In [12]:
import numpy as np
import pandas as pd
from sklearn import pipeline
from sklearn import preprocessing
from ydata_profiling import ProfileReport

In [13]:
dtypes = {
    "user": str,
    "gender": str,
    "age": np.int64,
    "how_tall_in_meters": np.float64,
    "weight": np.int64,
    "body_mass_index": np.float64,
    "x1": np.int64,
    "y1": np.int64,
    "z1": np.int64,
    "x2": np.int64,
    "y2": np.int64,
    "z2": np.int64,
    "x3": np.int64,
    "y3": np.int64,
    "z3": np.int64,
    "x4": np.int64,
    "y4": np.int64,
    "z4": np.int64,
    "class": str,
}


def errorproofZ4(x):
    try:
        return np.int64(x)
    except ValueError:
        return np.NaN


df = pd.read_csv(
    "dataset/dataset-HAR-PUC-Rio.csv",
    sep=";",
    dtype=dtypes,
    converters={
        "how_tall_in_meters": lambda x: np.float64(x.replace(",", ".")),
        "body_mass_index": lambda x: np.float64(x.replace(",", ".")),
        "z4": errorproofZ4,
    },
)

profile = ProfileReport(
    df[
        [
            "x1",
            "y1",
            "z1",
            "x2",
            "y2",
            "z2",
            "x3",
            "y3",
            "z3",
            "x4",
            "y4",
            "z4",
        ]
    ],
    title="HAR-PUC measurements profile",
)

  df = pd.read_csv(
  df = pd.read_csv(
  df = pd.read_csv(


In [14]:
enableProfiling:bool = False

In [15]:
if enableProfiling:
    profile.to_widgets()

In [16]:
# drop the only bad value
df.dropna(inplace=True)

In [17]:
if enableProfiling:
    full_profile = ProfileReport(df, title="Full HAR-PUC profile")
    full_profile.to_widgets()
    full_profile.to_file("documents/full_data_report.html")

## Scaling
It is clearly visible, that the data is from a few people.
The scale of the variables is very different, but most of them are not very skewed, they mainly show a gaussian distribution, or gaussina mixture distributions.
Some of the data seems to be truncated.
## Standard Scaling 
To have all of the data in the same range the measured variables could be transformed to a standard value.
Also the user values should be transformed to Standard range, as they are related to the scale of the measured variables. But due to the low number of users only one variable to represent them would be enough, so variables like gender or age or name could be easily dropped.

## calss conversion
Calsses should be converted to integer as well

In [18]:
df.columns

Index(['user', 'gender', 'age', 'how_tall_in_meters', 'weight',
       'body_mass_index', 'x1', 'y1', 'z1', 'x2', 'y2', 'z2', 'x3', 'y3', 'z3',
       'x4', 'y4', 'z4', 'class'],
      dtype='object')

In [19]:
ids = {j: i for i, j in enumerate(df["class"].unique())}
ids

{'sitting': 0, 'sittingdown': 1, 'standing': 2, 'standingup': 3, 'walking': 4}

In [20]:
cleaned = df.copy()
#apply mapping
cleaned["class"] = df["class"].apply(lambda x: ids[x])

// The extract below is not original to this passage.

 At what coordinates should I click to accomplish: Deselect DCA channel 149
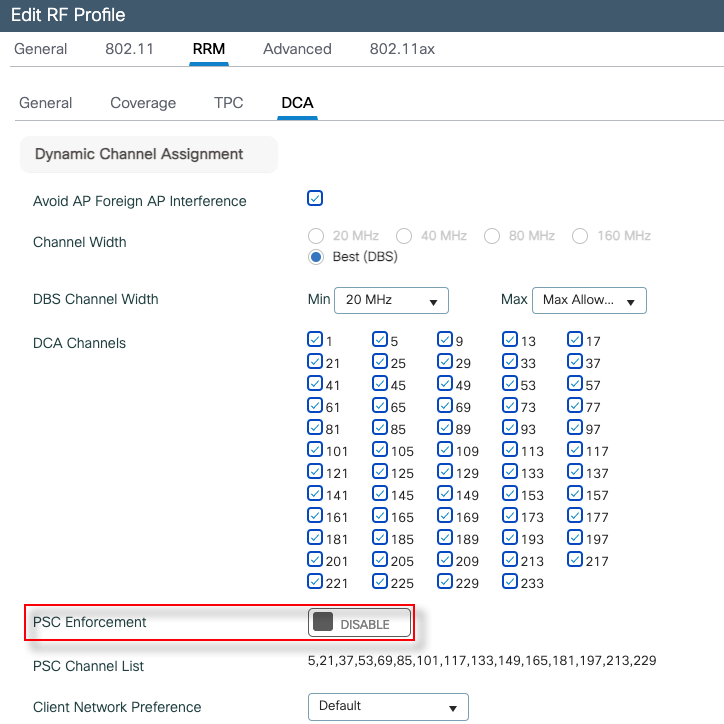(x=445, y=494)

#only keep sensor parameters
cleaned.drop(["user","gender","age","how_tall_in_meters","weight","body_mass_index",], axis=1, inplace=True)

In [21]:
cleaned.to_parquet("dataset/unscaled_train_data.parquet")

In [22]:
from sklearn.preprocessing import MinMaxScaler,StandardScaler

scaled_cleaned = cleaned.copy()

#scaler = MinMaxScaler(feature_range=(0,1))
scaler = StandardScaler()
value_columns = [
    "x1",
    "y1",
    "z1",
    "x2",
    "y2",
    "z2",
    "x3",
    "y3",
    "z3",
    "x4",
    "y4",
    "z4",
]
scaled_cleaned[value_columns] = scaler.fit_transform(cleaned[value_columns])

scaled_cleaned.to_parquet("dataset/scaled_train_data.parquet")


In [23]:
#scaler = MinMaxScaler(feature_range=(0,1))
scaler = MinMaxScaler()
value_columns = [
    "x1",
    "y1",
    "z1",
    "x2",
    "y2",
    "z2",
    "x3",
    "y3",
    "z3",
    "x4",
    "y4",
    "z4",
]
scaled_cleaned[value_columns] = scaler.fit_transform(cleaned[value_columns])

scaled_cleaned.to_parquet("dataset/minmaxscaled_train_data.parquet")